TASK BRIEF: Using the material below, return exactly the lines between the one holding "Bewerbung (1288, 662)" and the one holding "Presse (999, 159)", inclusive, and no others.

SUPPLIED ENTRIES:

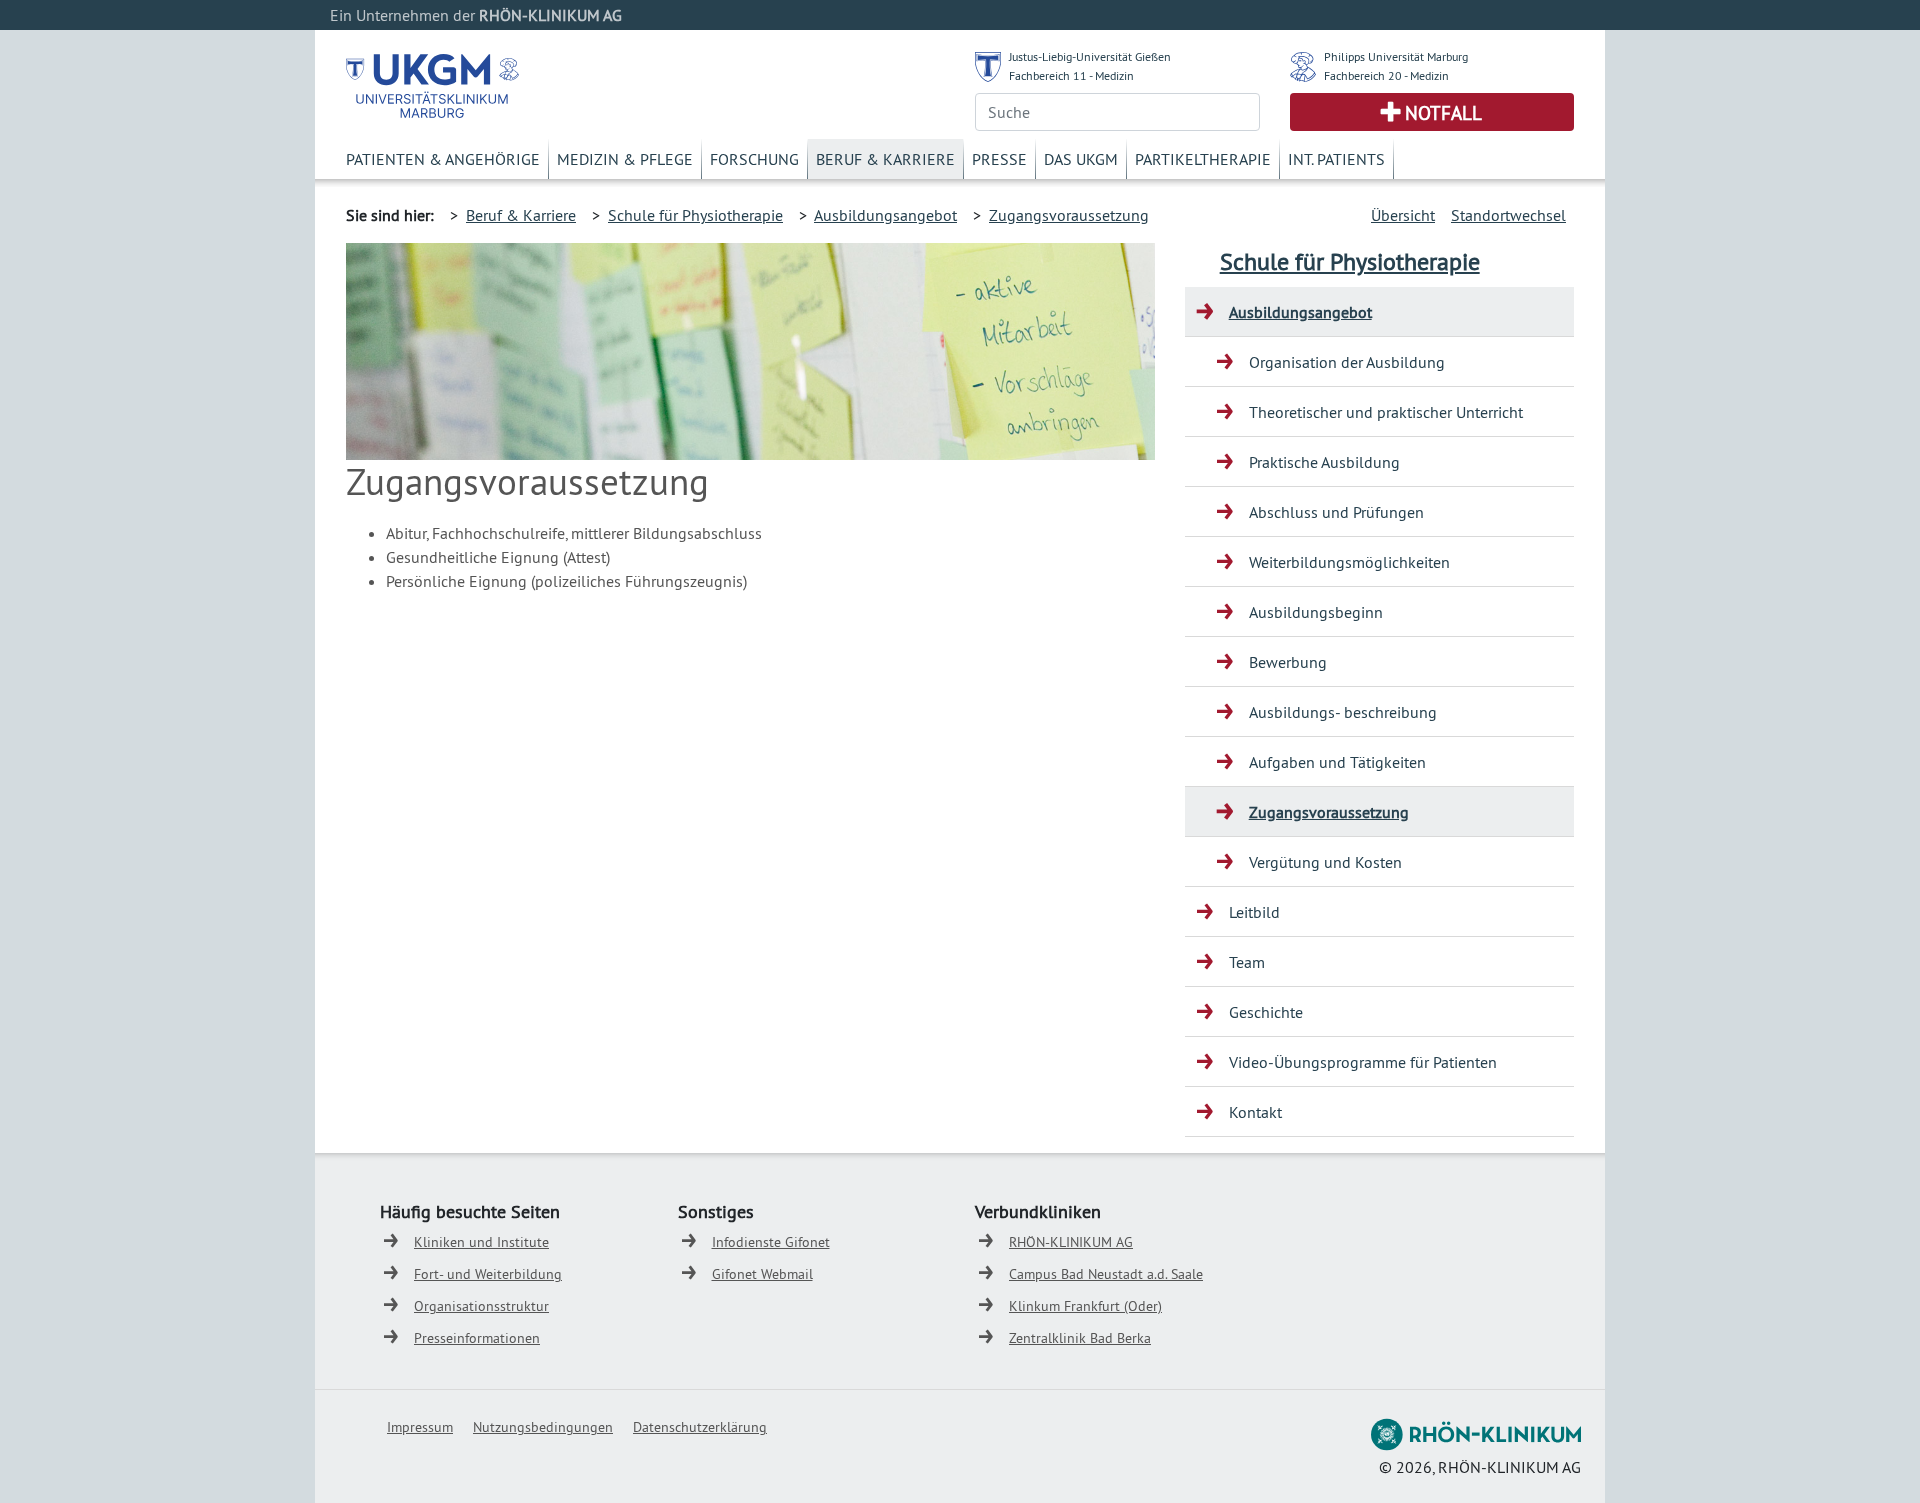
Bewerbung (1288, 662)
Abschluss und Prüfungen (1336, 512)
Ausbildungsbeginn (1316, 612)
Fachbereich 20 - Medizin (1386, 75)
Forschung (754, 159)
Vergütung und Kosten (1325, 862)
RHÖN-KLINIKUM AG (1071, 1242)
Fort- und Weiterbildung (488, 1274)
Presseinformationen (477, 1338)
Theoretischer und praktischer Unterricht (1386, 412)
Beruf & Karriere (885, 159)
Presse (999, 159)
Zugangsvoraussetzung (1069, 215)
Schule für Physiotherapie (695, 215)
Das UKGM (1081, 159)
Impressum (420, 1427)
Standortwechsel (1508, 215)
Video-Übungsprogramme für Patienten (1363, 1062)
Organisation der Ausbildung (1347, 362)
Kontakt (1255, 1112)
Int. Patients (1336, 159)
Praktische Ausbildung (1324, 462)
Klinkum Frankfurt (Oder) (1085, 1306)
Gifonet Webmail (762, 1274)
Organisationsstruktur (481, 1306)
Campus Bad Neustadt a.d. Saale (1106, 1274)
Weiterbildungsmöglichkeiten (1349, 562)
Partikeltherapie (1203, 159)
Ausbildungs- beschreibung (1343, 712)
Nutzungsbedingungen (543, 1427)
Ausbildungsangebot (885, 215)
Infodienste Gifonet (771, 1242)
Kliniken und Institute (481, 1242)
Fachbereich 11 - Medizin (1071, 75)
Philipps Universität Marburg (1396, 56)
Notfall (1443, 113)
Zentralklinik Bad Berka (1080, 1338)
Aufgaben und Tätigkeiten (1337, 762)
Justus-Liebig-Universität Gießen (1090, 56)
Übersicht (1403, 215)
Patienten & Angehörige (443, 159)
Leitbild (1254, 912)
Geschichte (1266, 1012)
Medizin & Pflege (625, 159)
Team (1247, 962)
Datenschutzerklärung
--
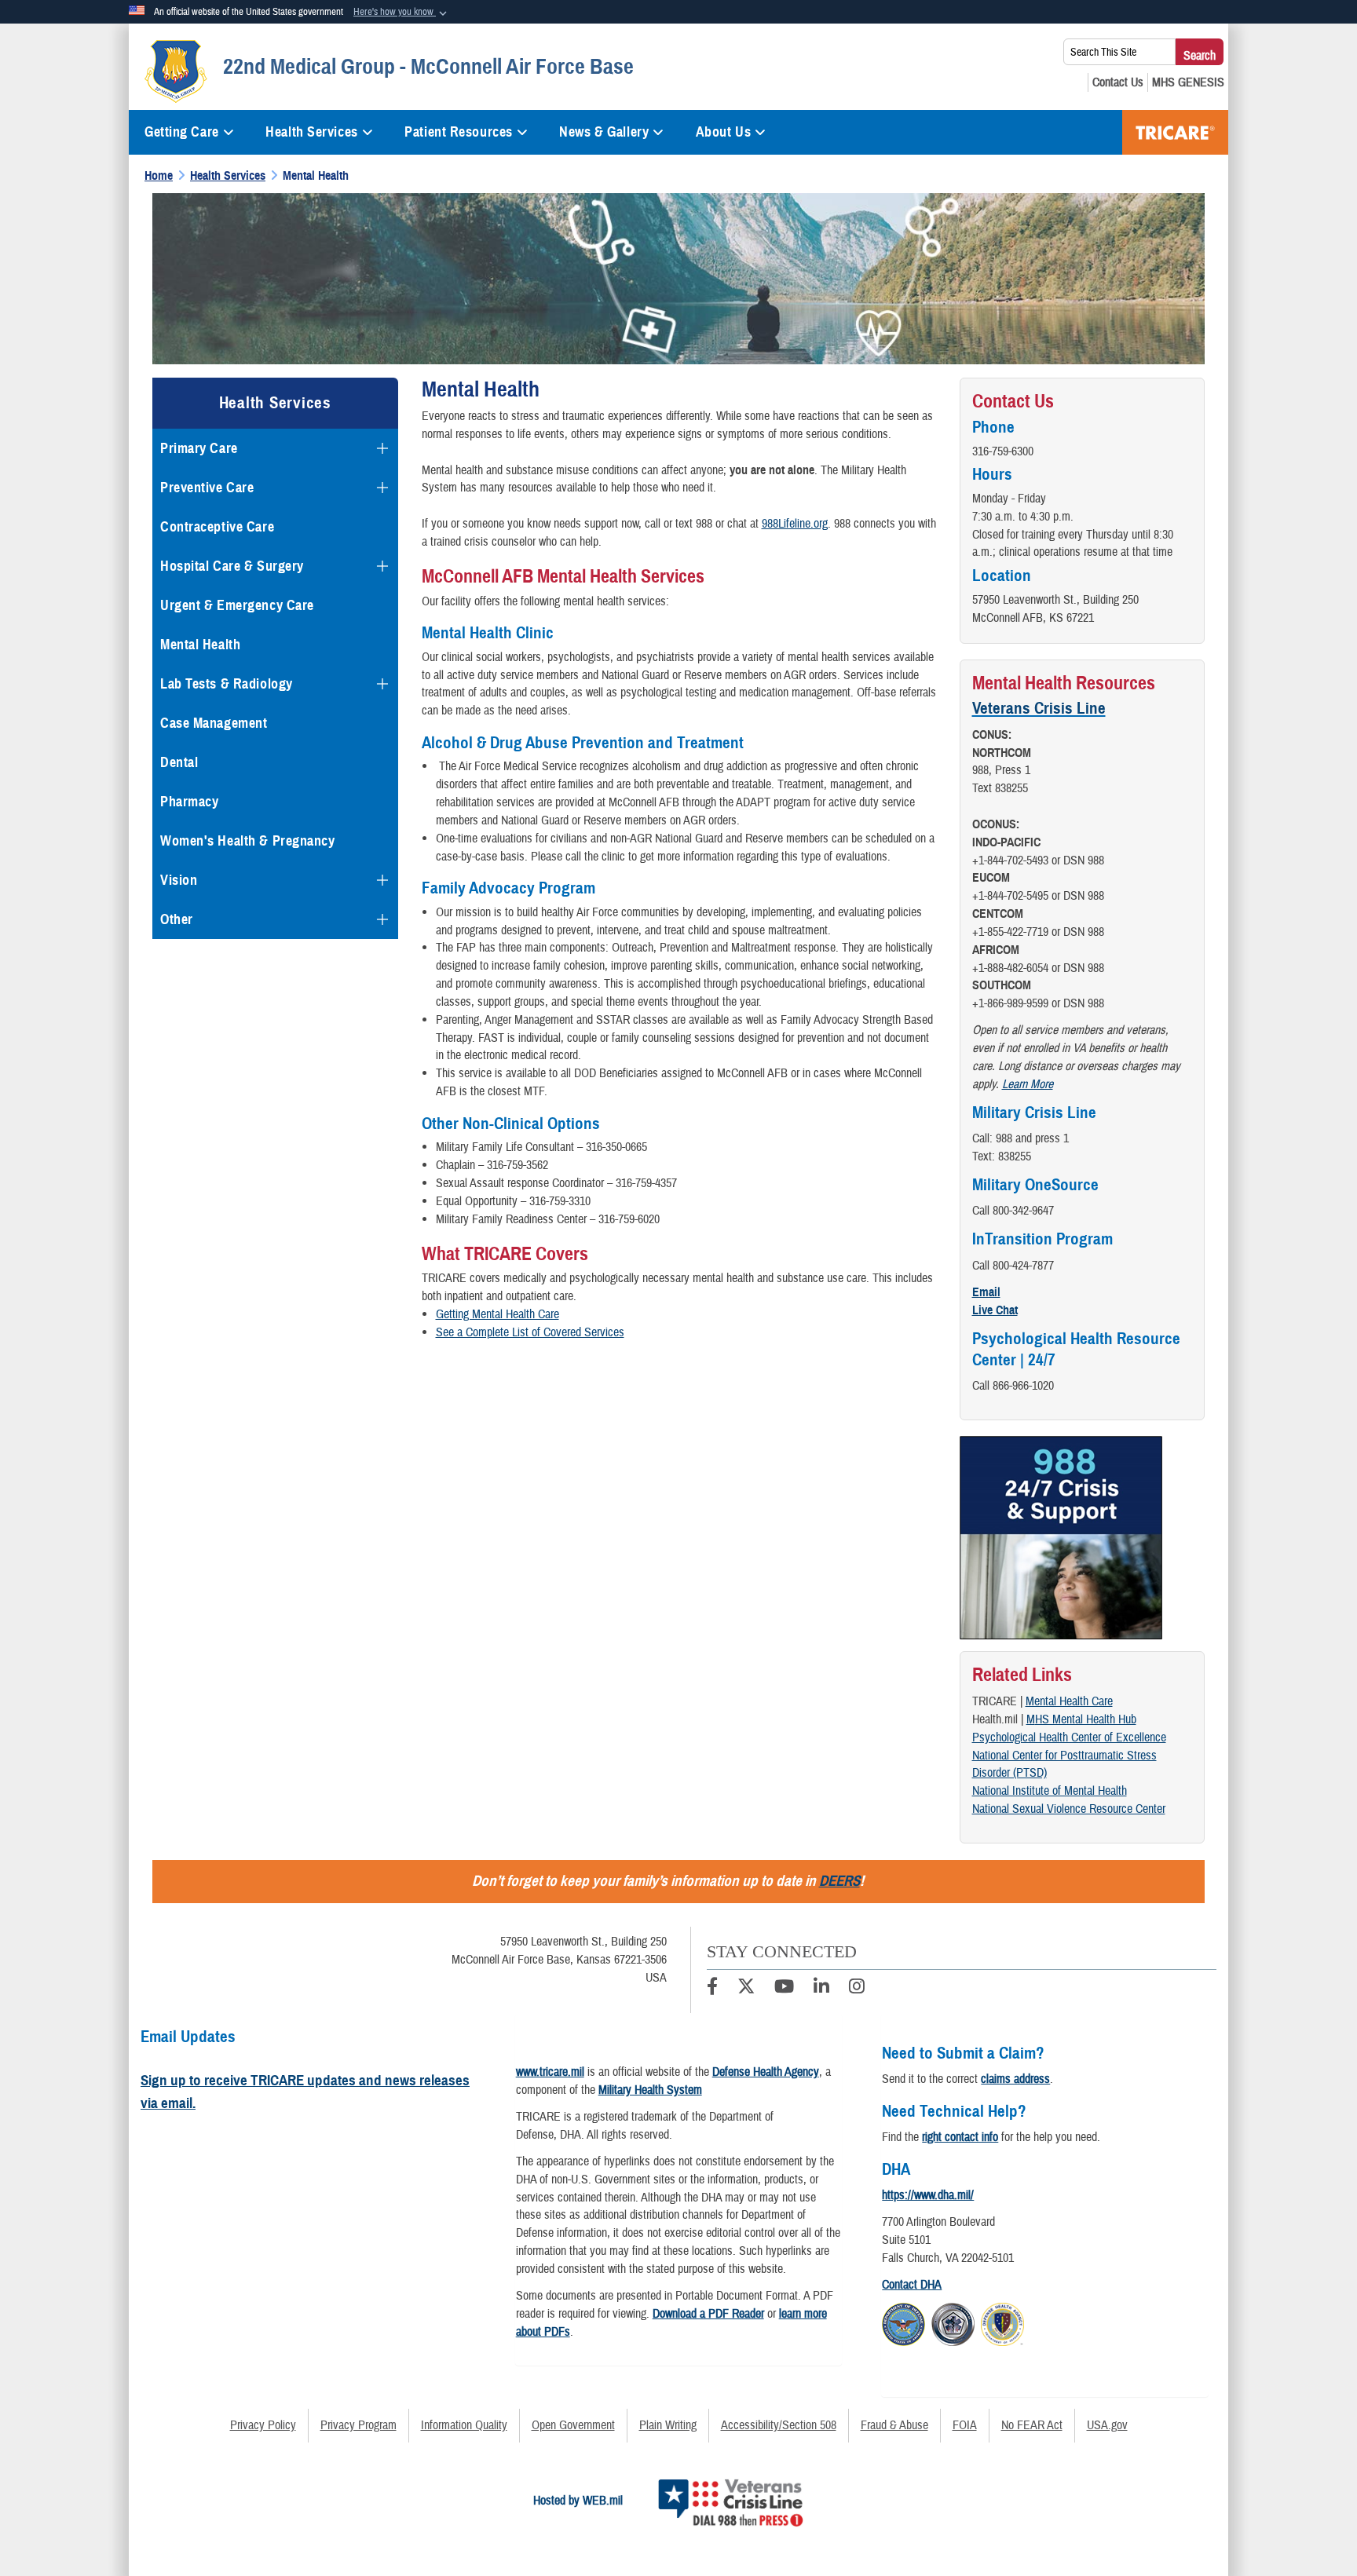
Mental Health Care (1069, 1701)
==
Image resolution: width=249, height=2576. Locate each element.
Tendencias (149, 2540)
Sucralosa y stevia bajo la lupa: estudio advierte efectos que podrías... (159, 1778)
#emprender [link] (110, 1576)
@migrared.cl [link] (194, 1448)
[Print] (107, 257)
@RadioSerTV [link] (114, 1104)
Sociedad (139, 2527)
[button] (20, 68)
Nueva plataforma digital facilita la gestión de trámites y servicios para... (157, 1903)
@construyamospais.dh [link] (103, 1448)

EXERCISE RESULT:
Bewerbung (1288, 662)
Abschluss und Prüfungen (1336, 512)
Ausbildungsbeginn (1316, 612)
Fachbereich 20 - Medizin (1386, 75)
Forschung (754, 159)
Vergütung und Kosten (1325, 862)
RHÖN-KLINIKUM AG (1071, 1242)
Fort- und Weiterbildung (488, 1274)
Presseinformationen (477, 1338)
Theoretischer und praktischer Unterricht (1386, 412)
Beruf & Karriere (885, 159)
Presse (999, 159)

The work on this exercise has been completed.